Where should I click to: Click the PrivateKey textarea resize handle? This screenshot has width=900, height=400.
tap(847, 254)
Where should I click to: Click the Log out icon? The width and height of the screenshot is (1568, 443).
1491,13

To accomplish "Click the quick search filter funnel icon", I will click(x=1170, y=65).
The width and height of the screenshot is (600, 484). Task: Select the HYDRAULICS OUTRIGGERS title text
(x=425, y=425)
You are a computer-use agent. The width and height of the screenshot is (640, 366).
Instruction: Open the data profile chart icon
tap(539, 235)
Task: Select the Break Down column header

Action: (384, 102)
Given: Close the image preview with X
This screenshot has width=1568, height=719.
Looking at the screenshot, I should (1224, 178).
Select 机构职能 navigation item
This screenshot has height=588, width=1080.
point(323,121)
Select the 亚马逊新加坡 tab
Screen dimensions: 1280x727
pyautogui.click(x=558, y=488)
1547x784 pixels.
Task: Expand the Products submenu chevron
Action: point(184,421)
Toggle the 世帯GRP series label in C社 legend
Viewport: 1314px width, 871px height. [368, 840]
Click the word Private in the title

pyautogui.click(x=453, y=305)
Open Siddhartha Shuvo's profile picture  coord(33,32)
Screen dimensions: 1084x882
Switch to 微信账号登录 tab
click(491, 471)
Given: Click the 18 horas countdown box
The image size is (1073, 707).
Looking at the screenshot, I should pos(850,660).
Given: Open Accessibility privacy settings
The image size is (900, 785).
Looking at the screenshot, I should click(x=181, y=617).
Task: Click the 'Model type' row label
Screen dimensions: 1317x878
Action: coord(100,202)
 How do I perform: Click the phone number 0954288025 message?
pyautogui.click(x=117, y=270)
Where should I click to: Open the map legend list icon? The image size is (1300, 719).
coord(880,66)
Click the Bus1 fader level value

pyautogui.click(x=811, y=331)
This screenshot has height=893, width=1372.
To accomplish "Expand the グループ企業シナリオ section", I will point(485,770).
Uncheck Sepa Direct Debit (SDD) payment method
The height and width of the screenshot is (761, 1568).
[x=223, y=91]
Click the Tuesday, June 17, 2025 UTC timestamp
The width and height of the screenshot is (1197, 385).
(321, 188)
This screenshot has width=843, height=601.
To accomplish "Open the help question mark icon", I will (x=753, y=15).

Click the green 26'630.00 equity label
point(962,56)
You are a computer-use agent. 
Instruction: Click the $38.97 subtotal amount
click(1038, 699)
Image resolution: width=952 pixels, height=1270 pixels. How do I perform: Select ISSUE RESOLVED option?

(TASK) Locate each line in the material above that contains the string "Given" and copy those lines out. The match is case-sensitive.

(RESULT OF THE TASK)
Given: Close the image preview with X
Given: Click the 18 horas countdown box
Given: Open Accessibility privacy settings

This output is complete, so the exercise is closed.